Citibank Driver’s Edge Options
Here’s my option: Don’t steal my number.
Some yahoo stole our credit card number! They charged about $600 worth of stuff from TowerRecords.com and WalMart.com. We’ve gone through all the appropriate channels and fixed everything, but if you see a music-loving thief hanging around a Wal-Mart, punch him in the nose for me.
It pays to check your statement online.
Brad says
Any idea how the guy got your number? I buy stuff online all the time and every once in a while wonder if this will be the time my number is stolen. But I realize that it’s to a company’s advantage not to have thier customers’ numbers stolen, so I imagine security is a high priority…
Lauren says
No idea, though I’m thinking that putting in on a bumper sticker might have been a bad idea….
Peggy says
I think Citibank should get a better acct. # system … I mean really, 50 … 60 … 70 … even the dumbest criminal would have luck figuring that one out.
Deanne says
WE HATE HIM!! What a hassle…
Karla says
I hope he bought some decent music, at least… If I see him, I’ll kick him in the shin on your behalf.
Lauren's mom says
“They say a man should always dress for the job he wants,
So why am I dressed up like a pirate in this restaurant?
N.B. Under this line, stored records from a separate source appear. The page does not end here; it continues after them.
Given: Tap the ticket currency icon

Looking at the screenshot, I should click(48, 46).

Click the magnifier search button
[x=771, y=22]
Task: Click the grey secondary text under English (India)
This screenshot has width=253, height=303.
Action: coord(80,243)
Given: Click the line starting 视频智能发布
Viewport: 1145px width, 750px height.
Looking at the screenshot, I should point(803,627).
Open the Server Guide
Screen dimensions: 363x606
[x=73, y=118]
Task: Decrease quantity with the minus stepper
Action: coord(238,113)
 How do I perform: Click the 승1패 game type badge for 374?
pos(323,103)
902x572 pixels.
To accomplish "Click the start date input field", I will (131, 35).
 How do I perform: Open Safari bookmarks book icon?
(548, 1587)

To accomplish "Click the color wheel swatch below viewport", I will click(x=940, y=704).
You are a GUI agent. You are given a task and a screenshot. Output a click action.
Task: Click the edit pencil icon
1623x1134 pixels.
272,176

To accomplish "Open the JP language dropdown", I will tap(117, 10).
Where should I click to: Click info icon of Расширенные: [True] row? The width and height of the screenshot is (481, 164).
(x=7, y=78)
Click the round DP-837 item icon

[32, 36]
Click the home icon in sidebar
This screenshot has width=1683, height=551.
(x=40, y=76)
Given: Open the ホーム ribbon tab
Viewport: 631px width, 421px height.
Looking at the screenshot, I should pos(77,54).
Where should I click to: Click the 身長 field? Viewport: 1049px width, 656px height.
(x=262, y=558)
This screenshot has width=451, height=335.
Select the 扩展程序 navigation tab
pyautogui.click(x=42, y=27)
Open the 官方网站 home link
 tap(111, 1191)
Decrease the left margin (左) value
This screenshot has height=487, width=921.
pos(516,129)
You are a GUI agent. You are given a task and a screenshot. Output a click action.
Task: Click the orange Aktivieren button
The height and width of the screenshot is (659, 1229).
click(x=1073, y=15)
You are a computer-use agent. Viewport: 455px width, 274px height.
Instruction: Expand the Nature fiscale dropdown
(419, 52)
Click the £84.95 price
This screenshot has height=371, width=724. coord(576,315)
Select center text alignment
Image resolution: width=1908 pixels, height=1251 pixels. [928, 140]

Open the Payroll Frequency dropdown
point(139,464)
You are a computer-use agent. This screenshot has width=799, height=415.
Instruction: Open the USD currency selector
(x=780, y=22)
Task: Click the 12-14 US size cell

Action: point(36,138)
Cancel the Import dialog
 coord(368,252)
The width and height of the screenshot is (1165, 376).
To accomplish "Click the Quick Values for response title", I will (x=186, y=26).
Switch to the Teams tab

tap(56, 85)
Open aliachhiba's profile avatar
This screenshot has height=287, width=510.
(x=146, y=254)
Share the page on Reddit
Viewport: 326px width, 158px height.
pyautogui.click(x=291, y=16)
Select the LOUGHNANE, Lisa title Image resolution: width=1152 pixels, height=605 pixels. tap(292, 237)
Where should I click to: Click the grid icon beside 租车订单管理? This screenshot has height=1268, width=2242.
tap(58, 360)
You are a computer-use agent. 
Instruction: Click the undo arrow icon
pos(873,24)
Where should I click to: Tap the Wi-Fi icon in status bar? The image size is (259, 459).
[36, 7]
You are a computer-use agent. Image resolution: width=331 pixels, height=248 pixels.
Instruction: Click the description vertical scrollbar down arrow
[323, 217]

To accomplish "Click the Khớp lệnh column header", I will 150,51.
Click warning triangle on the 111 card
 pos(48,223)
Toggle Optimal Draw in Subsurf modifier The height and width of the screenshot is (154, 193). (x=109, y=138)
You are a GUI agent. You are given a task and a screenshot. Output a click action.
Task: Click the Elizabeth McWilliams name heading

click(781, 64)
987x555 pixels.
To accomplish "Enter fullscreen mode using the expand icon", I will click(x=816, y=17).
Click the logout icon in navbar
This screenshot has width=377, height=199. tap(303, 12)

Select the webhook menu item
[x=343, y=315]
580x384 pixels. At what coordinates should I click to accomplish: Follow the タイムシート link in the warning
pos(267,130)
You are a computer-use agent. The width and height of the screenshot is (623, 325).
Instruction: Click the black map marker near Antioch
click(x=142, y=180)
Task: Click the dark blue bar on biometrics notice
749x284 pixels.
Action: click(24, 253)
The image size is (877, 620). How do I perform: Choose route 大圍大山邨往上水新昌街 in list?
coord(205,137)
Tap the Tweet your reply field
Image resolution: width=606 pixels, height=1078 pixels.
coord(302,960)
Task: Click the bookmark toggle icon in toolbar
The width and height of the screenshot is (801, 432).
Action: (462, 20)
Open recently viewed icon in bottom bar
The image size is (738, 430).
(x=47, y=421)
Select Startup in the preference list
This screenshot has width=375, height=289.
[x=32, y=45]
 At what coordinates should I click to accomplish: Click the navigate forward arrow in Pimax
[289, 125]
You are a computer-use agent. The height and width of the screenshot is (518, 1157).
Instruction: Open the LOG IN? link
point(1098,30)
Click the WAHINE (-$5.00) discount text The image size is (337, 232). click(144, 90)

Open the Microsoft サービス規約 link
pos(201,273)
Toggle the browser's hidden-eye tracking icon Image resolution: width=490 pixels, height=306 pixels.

It’s all because some hacker stole my identity.
Now I’m stuck here in this restaurant serving chowder and iced tea!”…..etc.. etc.
Lauren says
Ha! I love that commercial! I filled out my first police report a couple of hours ago. I feel so grown-up. (And ripped-off.)
Curt says
FYI….that is one of my company’s commercials, Experian.
B.E.C. says
Ooooh hey Lauren — Sorry to hear about your identity-thievery. For a second I read your post as: Yahoo stole my credit card, and I was like “Woah. That website is a naaasty bully.”
But then I realized I was an idiot.
Anyhow, thanks for commenting on my blog — my readership is now probably at all of 6 people; with that said, I have heard mention of your baking goodness all up in the baking-blog community, and so your infamity (word? not a word?) precedes you in a way that made me feel hella excited to get your comment/read your blog! I look forward to posts in which bad things have not happened to you! or me! Yaaaay.
Mark says
I hate the feeling you carry around with you when some IDIOT wrapped in a MORON does something like this. I hope they find him, and that justice is done.
(The kind of justice that happens outside the courtroom in some dark alley.)
Kitt says
How very irritating.
I thought of you today when I was checking my statement and saw a charge for $47 from Scrubs Express. Huh? I Googled it and found it was a medical scrubs supply place. Luckily, it also showed where it was on a map.
Oh yeah! The carwash and gas station! I bought gas there. So much for directory assistance.